Training can happen for every goal.

You can create a routine to train yourself and your kids for any and every goal you might think of. Whether its a physical goal of fitness or health, a social goal of relationship skills or etiquette, an academic goal for homework or studying, or whatever else you might have in mind, you can apply the same techniques.

Training requires only a few things: a goal, a tool to help you start, a reward — and someone to train you.

Training doesn’t work without accountability.

How to hold someone accountable, healthily

Accountability goes hand in hand with responsibility, but there’s a difference. Responsibility is about roles and tasks. Accountability is about results.

Holding someone responsible means that you assign the job to them. Holding someone accountable means you assign the credit — or blame — to them.

In practical terms, they are often used interchangeably. After all, if you’ve assigned a chore to one of your kids, they’re responsible for the chore. And you’ll hold them accountable for the chore’s completion, whether it was done well, done poorly, or done at all.

We can train our children to be responsible and accountable, without making it personal.

By focusing on the job and the results, and not the character of the person, we can hold our children accountable for their actions. And this gives them room to grow and become accountable and responsible — which is the whole point of training!

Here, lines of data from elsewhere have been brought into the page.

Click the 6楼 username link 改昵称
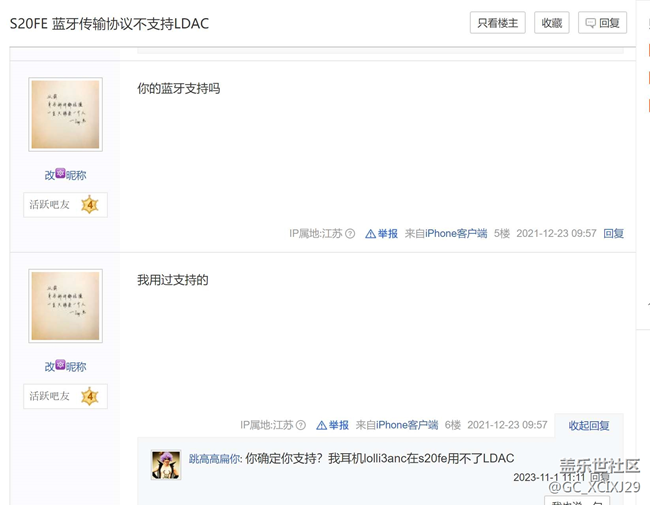The height and width of the screenshot is (505, 650). (65, 366)
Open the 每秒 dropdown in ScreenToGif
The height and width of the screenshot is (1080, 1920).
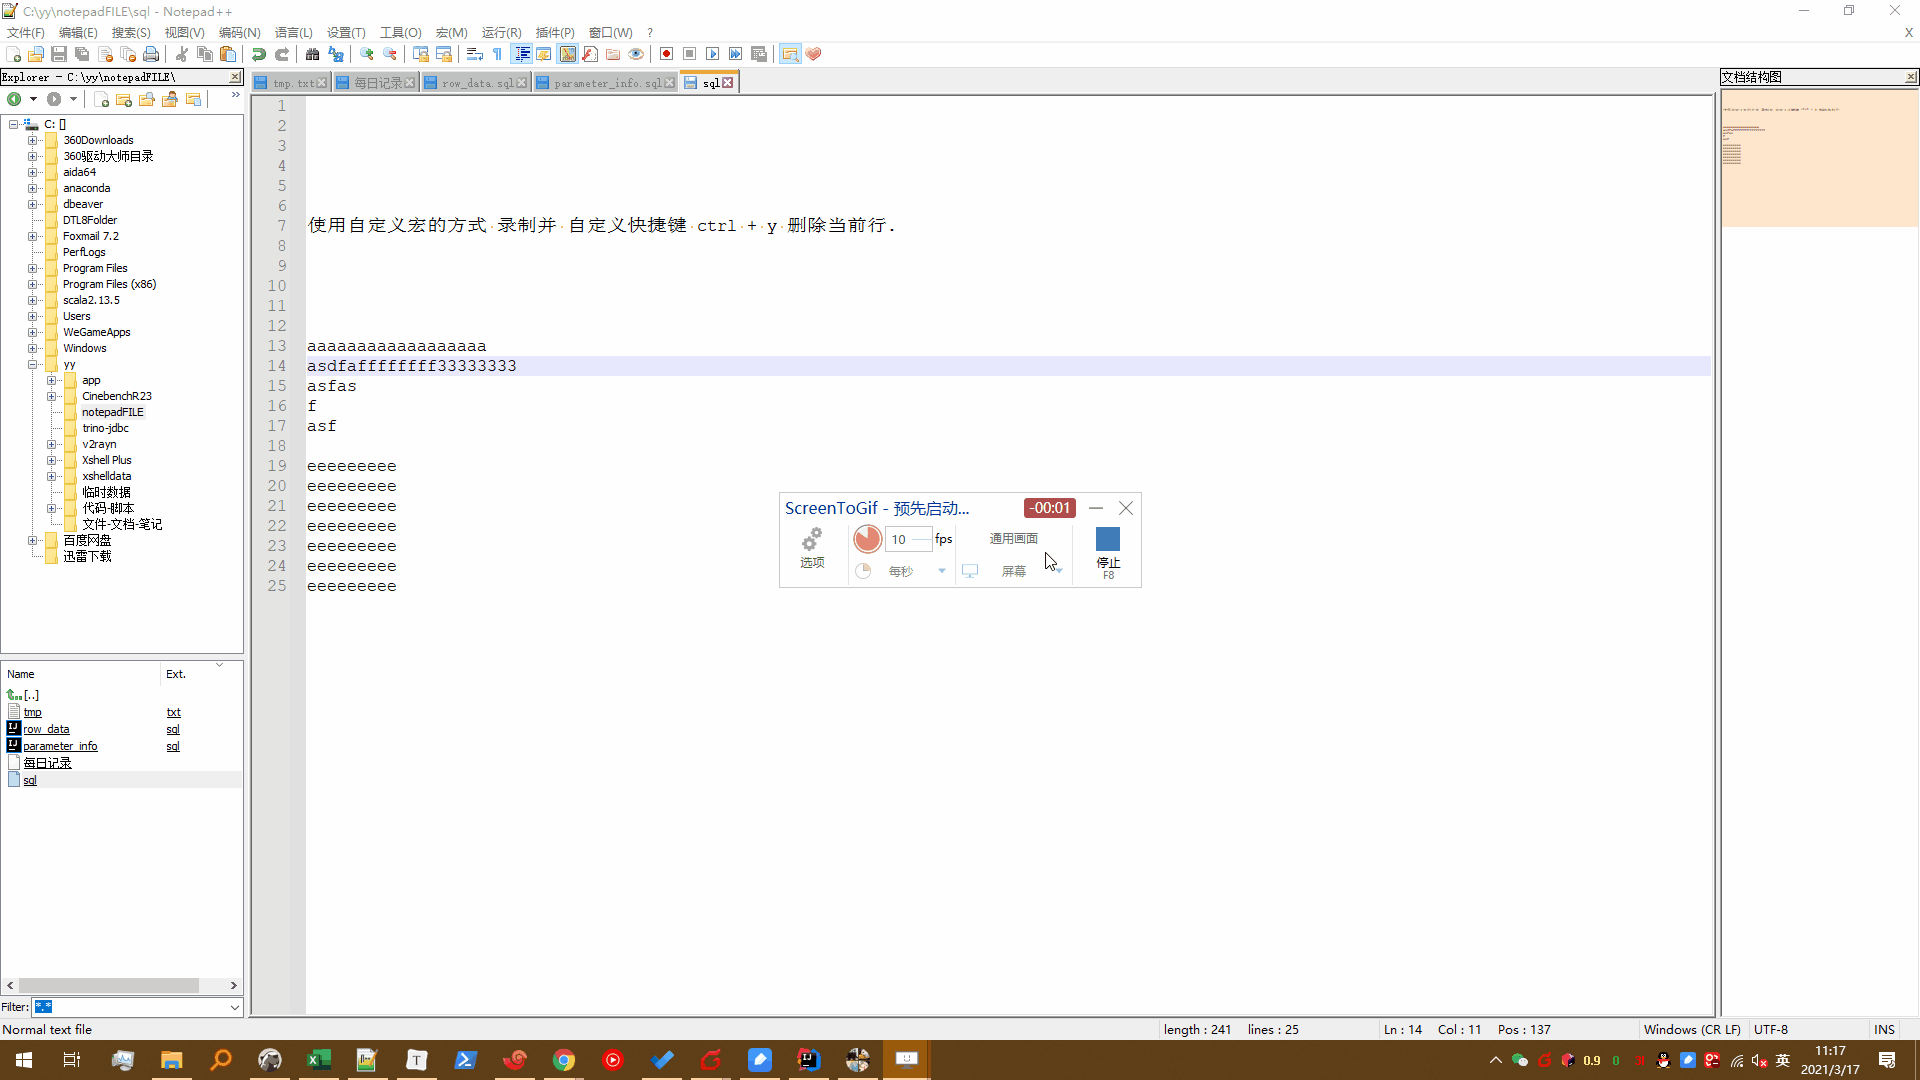[x=941, y=571]
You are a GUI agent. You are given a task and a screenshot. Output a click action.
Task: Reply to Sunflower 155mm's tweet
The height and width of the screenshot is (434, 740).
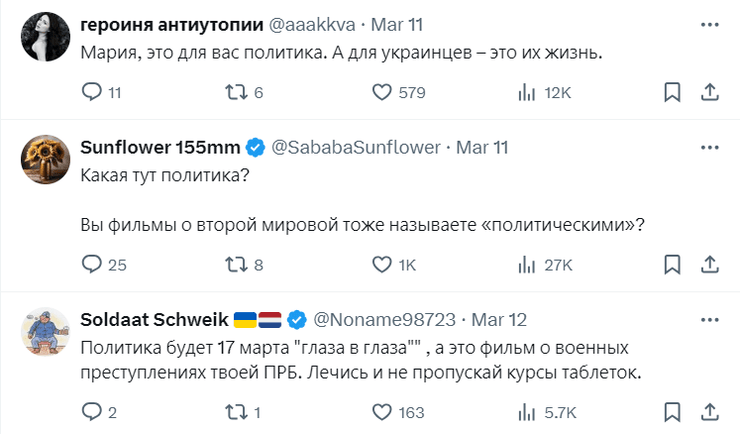(91, 265)
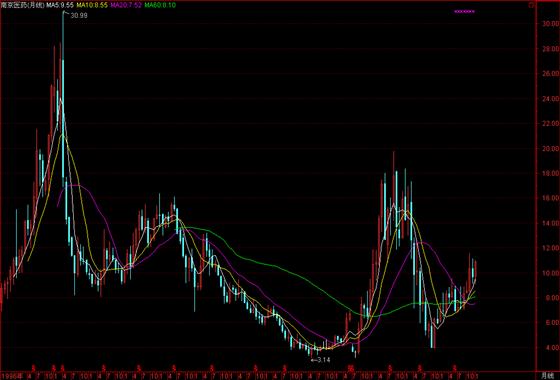Click the last candlestick at chart right edge
The image size is (560, 380).
tap(475, 270)
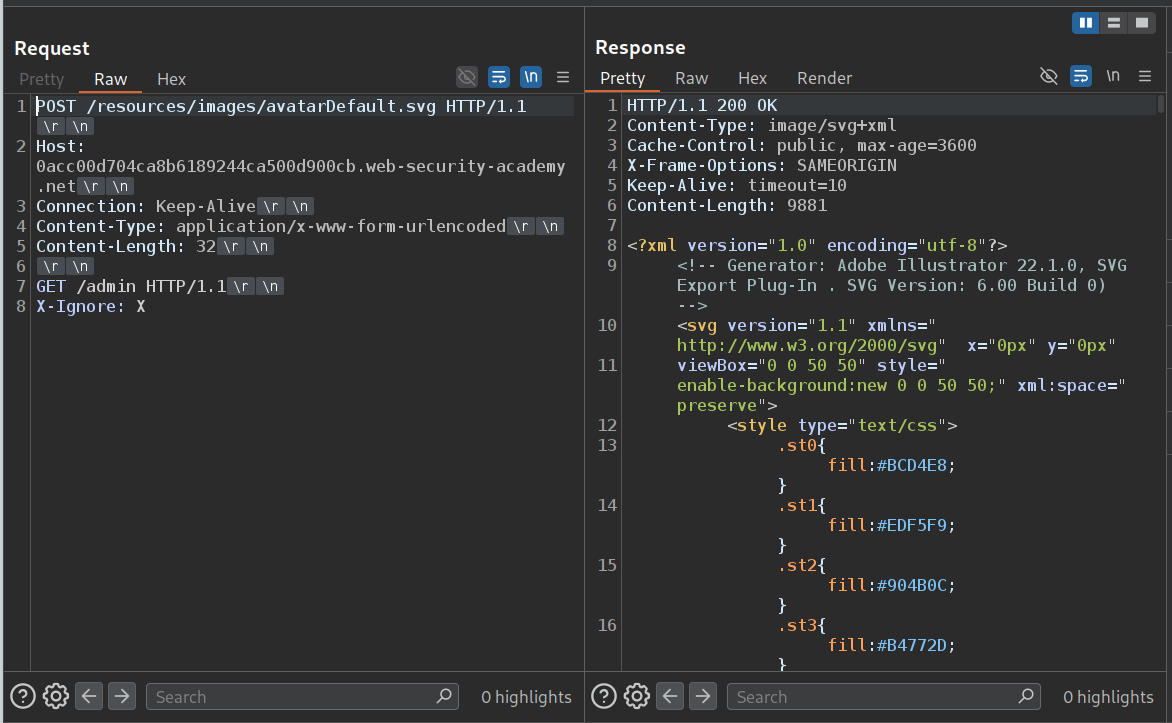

So instead of calling someone “bad” or “naughty”, I always ask my children about their choices. And I point out to them that they can and have made better choices.

Teaching and training is about choices.

When we deliberately teach our children, we’re teaching them that they have a choice, and how to make decisions.

When we decisively train our children, we’re helping them to consistently make good choices.

And that’s why you need to train your children. So they can make better choices every time.